It turns out that more than 50 domestic bank stores have disappeared in a year.
According to the Bank of Korea's economic statistics system on the 10th, the total number of domestic bank stores (including overseas stores) was 5,849 at the end of the third quarter of last year, down 53 from a year ago (5,902).
The number of bank stores peaked at 7,835 at the end of the fourth quarter of 2012 and has been trending down until recently.
Although the decline slowed slightly after falling below 7,000 at the end of the fourth quarter of 2017 and below 6,000 at the end of the third quarter of 2022, it is still decreasing every quarter.

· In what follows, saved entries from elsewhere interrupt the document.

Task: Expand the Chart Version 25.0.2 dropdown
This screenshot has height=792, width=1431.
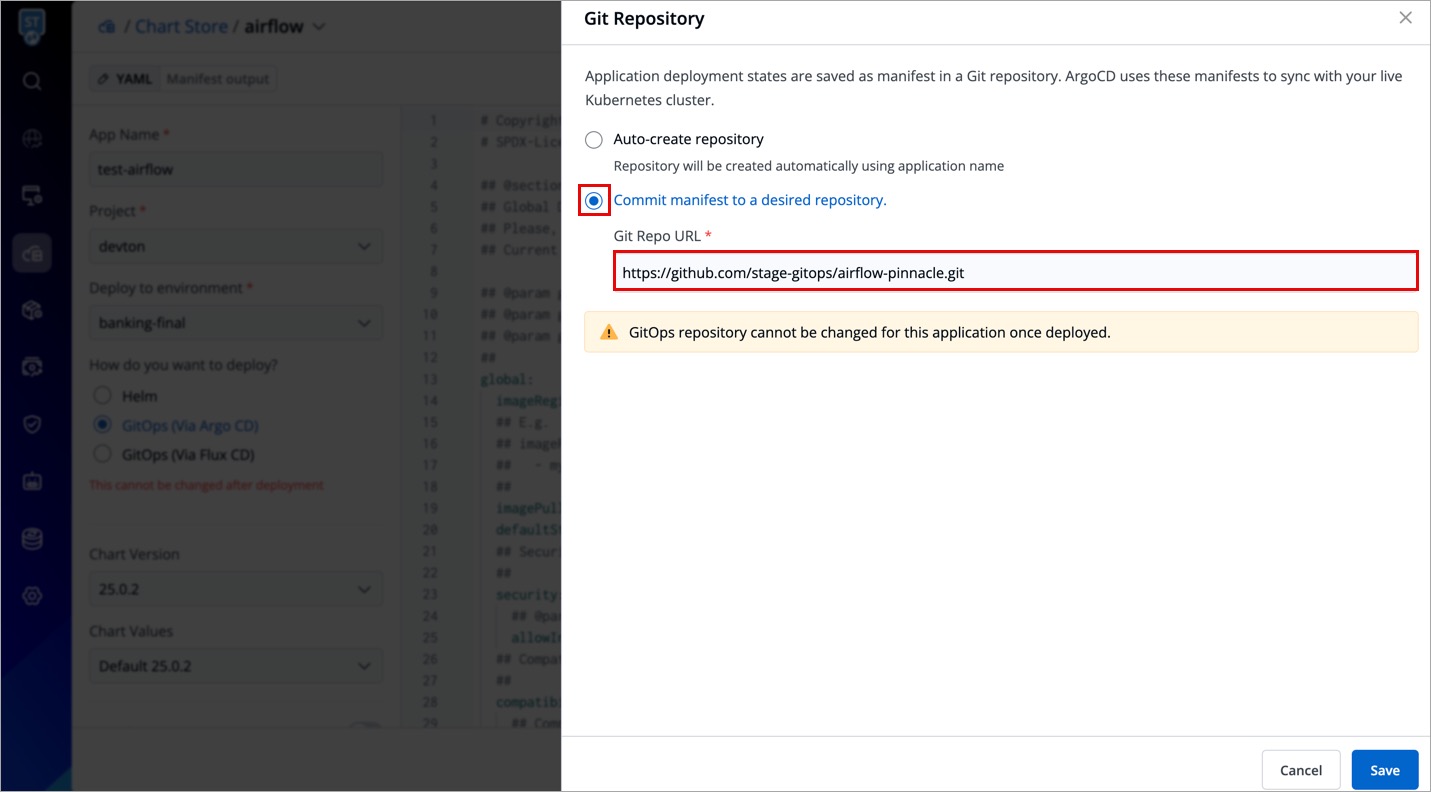Action: tap(236, 589)
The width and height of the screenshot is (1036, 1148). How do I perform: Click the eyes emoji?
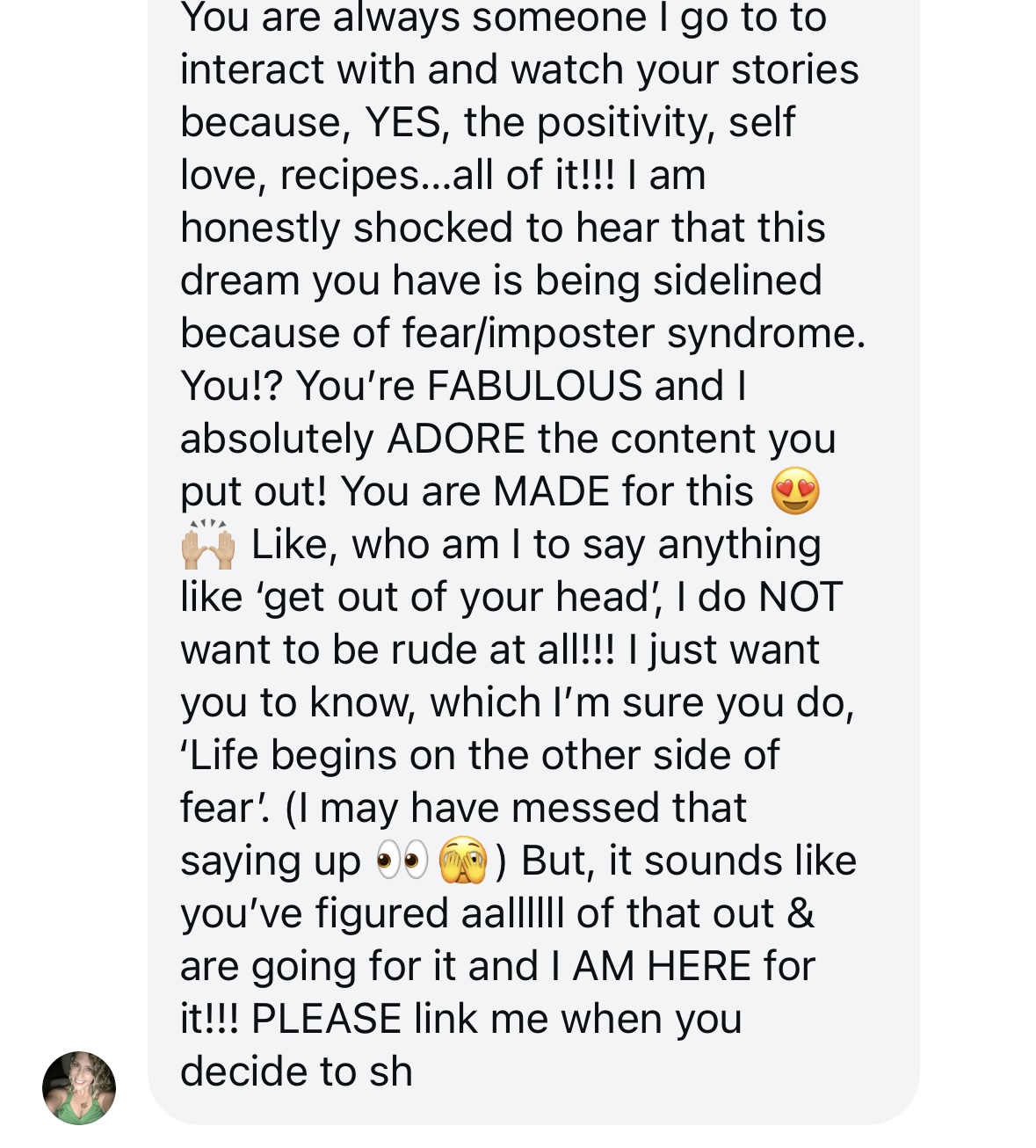[402, 861]
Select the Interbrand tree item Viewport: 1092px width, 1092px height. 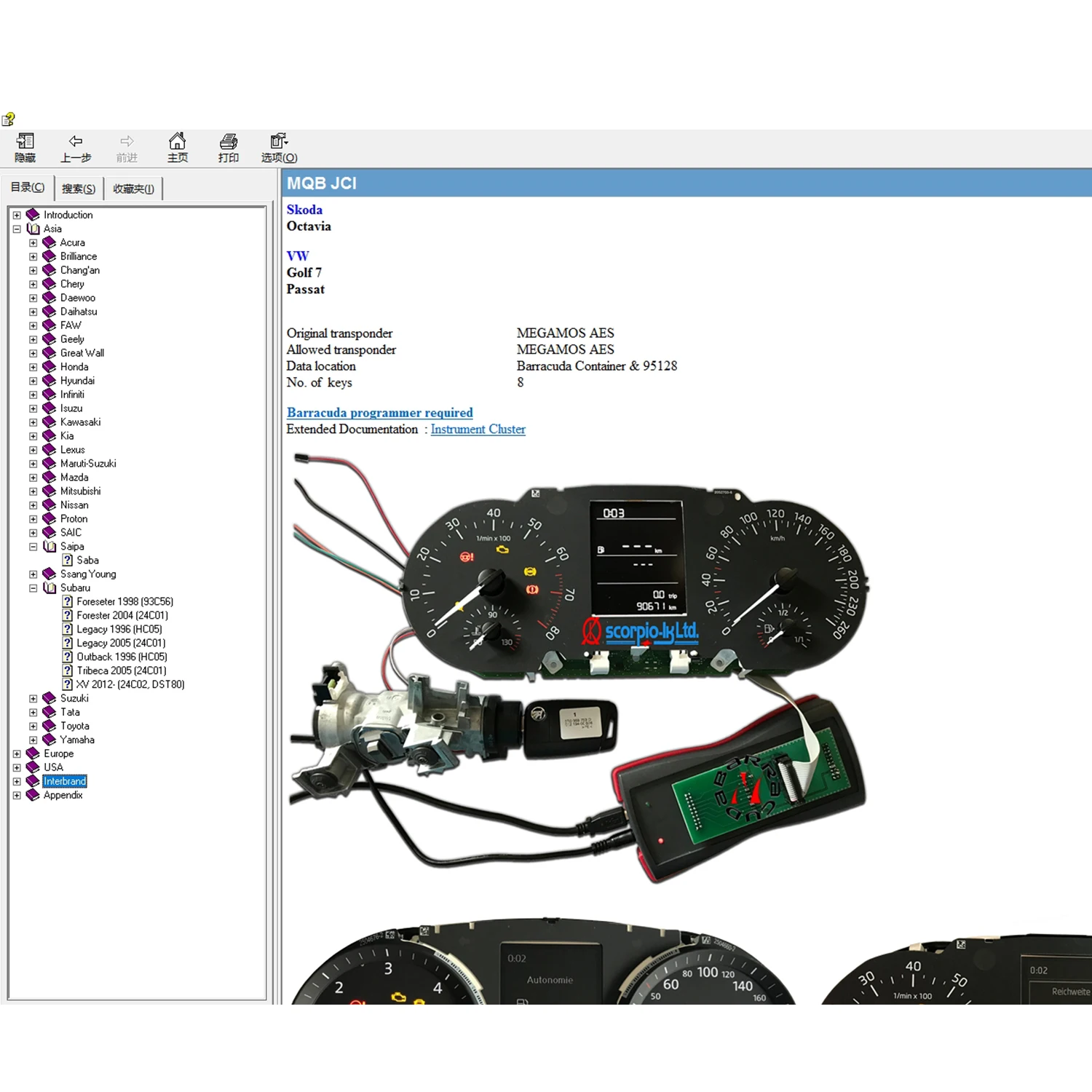coord(65,781)
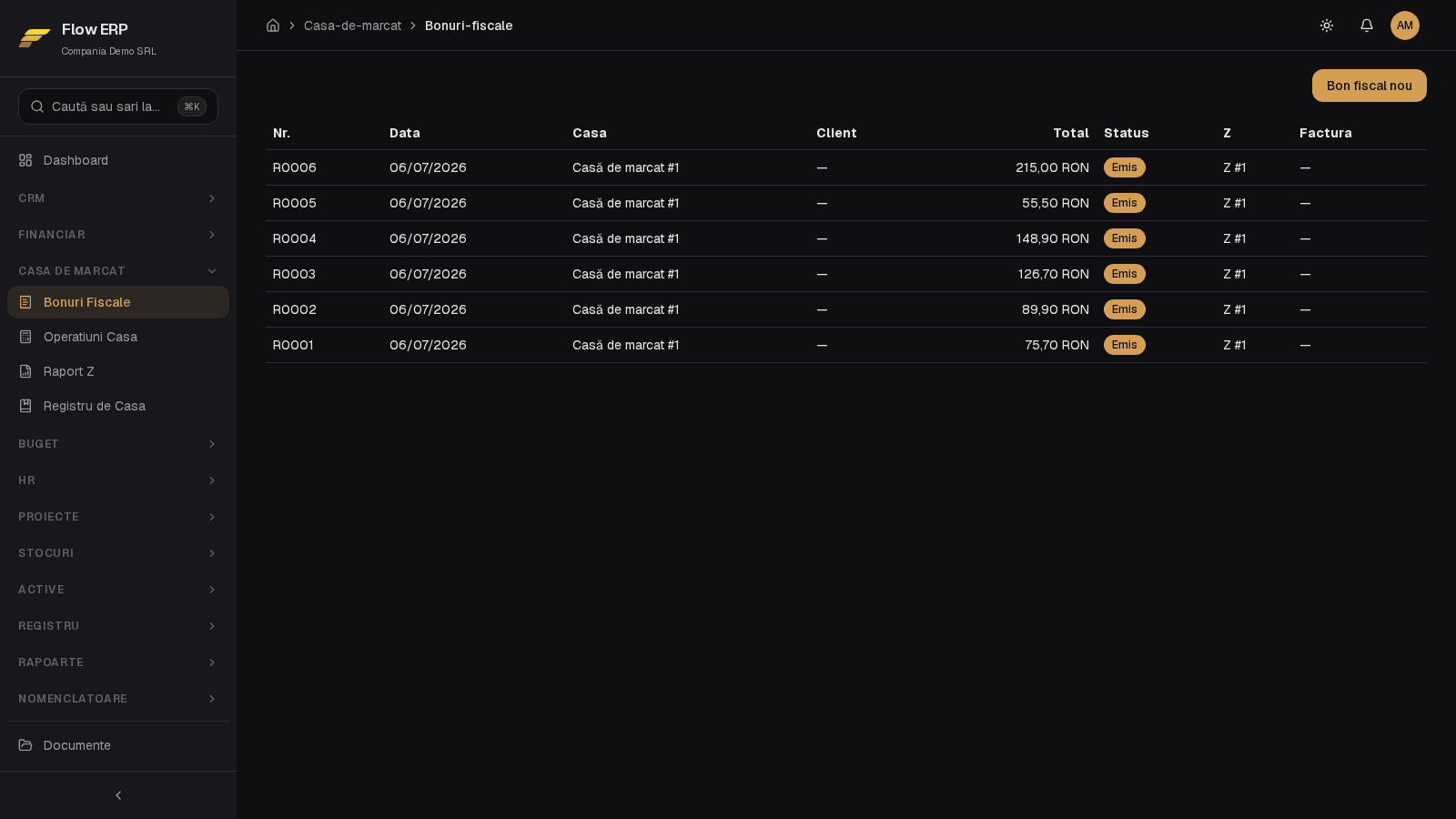The height and width of the screenshot is (819, 1456).
Task: Click the Flow ERP logo
Action: click(35, 37)
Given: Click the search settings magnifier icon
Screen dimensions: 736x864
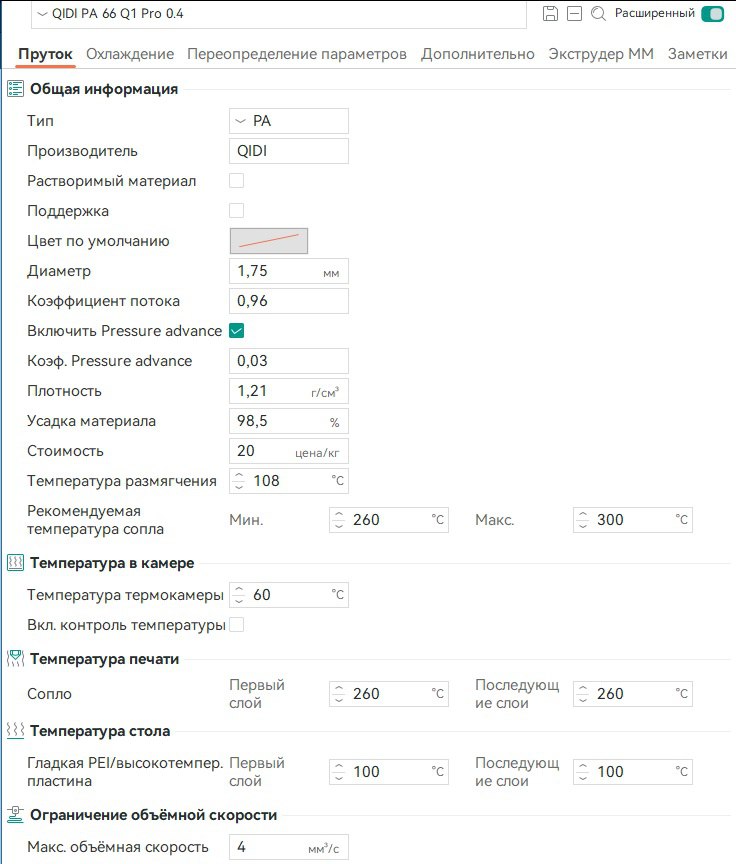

Banks have recently combined several branches into one as the proportion of non-face-to-face transactions has increased and the number of customers visiting the window has gradually decreased.
An official from a commercial bank said, "These days, 70-80% of deposits and installment savings or loan applications are made non-face-to-face," adding, "There is an inevitable aspect of reducing stores to improve cost efficiency."
However, there is a gap in the number of stores between regions in the process, and it is constantly pointed out that elderly people who are not familiar with non-face-to-face transactions may experience inconvenience.
In a report last month, the Korea Financial Research Institute analyzed that the more aging regions, the less accessible bank stores are, and the financial alienation of the elderly is likely to intensify.